**Entries shown**
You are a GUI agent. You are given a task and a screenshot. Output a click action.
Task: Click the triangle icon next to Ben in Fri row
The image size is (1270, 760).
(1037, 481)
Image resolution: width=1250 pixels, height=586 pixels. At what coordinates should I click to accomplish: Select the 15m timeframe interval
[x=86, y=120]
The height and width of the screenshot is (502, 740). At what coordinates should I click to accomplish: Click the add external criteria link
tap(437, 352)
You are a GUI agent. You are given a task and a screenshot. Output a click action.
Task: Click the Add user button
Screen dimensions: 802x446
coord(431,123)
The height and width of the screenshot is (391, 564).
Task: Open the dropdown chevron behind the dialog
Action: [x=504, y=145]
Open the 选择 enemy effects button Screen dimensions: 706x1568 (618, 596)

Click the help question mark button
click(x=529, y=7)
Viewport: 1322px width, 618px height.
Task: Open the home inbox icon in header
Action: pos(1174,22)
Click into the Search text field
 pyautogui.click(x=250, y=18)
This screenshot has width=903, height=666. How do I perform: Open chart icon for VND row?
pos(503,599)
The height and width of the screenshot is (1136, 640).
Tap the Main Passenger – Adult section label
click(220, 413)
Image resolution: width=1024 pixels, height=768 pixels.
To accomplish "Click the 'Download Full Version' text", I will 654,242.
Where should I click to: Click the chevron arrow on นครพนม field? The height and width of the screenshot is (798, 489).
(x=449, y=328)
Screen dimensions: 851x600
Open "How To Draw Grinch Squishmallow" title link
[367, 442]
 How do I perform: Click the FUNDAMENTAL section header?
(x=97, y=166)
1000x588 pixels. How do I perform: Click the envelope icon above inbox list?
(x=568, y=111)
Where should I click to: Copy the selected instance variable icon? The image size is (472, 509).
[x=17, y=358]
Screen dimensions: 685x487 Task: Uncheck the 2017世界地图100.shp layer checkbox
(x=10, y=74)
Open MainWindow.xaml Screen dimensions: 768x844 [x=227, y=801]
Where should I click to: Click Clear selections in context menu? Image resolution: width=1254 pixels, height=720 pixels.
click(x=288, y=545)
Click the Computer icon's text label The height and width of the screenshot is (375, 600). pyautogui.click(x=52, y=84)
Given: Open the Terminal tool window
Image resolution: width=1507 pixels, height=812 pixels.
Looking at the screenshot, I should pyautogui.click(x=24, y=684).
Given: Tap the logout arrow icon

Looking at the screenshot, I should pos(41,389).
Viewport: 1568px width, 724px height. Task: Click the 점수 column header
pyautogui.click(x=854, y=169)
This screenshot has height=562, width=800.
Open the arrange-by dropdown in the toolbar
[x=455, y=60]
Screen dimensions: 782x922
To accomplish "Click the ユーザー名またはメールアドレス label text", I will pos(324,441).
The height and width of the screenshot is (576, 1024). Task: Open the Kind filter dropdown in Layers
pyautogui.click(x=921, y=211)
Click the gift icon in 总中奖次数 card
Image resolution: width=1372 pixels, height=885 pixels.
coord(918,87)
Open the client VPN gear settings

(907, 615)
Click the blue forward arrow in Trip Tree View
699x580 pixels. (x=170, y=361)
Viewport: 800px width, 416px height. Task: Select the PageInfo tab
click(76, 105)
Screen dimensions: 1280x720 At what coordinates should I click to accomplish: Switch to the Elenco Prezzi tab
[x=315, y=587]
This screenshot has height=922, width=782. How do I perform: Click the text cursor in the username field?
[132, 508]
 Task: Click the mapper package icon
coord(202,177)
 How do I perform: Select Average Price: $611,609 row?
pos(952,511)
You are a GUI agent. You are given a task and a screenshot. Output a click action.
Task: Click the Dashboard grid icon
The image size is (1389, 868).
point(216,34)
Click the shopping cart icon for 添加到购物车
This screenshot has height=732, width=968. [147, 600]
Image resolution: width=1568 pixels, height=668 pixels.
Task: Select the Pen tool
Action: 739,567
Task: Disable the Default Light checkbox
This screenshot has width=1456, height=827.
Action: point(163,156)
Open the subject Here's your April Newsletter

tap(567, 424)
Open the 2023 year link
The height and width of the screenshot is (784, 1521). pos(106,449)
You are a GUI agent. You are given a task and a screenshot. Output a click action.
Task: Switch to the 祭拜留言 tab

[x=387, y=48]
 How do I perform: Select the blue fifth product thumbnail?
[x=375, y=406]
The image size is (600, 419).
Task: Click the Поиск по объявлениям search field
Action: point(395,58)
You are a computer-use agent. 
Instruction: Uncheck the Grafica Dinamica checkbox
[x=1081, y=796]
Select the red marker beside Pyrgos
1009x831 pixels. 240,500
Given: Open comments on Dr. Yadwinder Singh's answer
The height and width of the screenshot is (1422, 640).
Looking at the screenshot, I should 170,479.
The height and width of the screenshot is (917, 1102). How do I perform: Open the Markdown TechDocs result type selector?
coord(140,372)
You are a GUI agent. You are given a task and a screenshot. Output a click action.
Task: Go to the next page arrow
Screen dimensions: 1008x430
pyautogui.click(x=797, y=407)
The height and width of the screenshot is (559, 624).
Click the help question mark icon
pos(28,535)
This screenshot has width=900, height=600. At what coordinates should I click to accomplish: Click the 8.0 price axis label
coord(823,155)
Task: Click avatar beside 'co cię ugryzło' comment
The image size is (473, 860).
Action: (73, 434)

**Exercise description**
Write out exactly, and only, each line from the one with "This screenshot has width=1456, height=827." down to the last line of the records above.

**Output of the exercise**
This screenshot has width=1456, height=827.
Action: point(163,156)
Open the subject Here's your April Newsletter

tap(567, 424)
Open the 2023 year link
The height and width of the screenshot is (784, 1521). pos(106,449)
You are a GUI agent. You are given a task and a screenshot. Output a click action.
Task: Switch to the 祭拜留言 tab

[x=387, y=48]
 How do I perform: Select the blue fifth product thumbnail?
[x=375, y=406]
The image size is (600, 419).
Task: Click the Поиск по объявлениям search field
Action: point(395,58)
You are a computer-use agent. 
Instruction: Uncheck the Grafica Dinamica checkbox
[x=1081, y=796]
Select the red marker beside Pyrgos
1009x831 pixels. 240,500
Given: Open comments on Dr. Yadwinder Singh's answer
The height and width of the screenshot is (1422, 640).
Looking at the screenshot, I should 170,479.
The height and width of the screenshot is (917, 1102). How do I perform: Open the Markdown TechDocs result type selector?
coord(140,372)
You are a GUI agent. You are given a task and a screenshot. Output a click action.
Task: Go to the next page arrow
Screen dimensions: 1008x430
pyautogui.click(x=797, y=407)
The height and width of the screenshot is (559, 624).
Click the help question mark icon
pos(28,535)
This screenshot has width=900, height=600. At what coordinates should I click to accomplish: Click the 8.0 price axis label
coord(823,155)
Task: Click avatar beside 'co cię ugryzło' comment
The image size is (473, 860).
Action: (73, 434)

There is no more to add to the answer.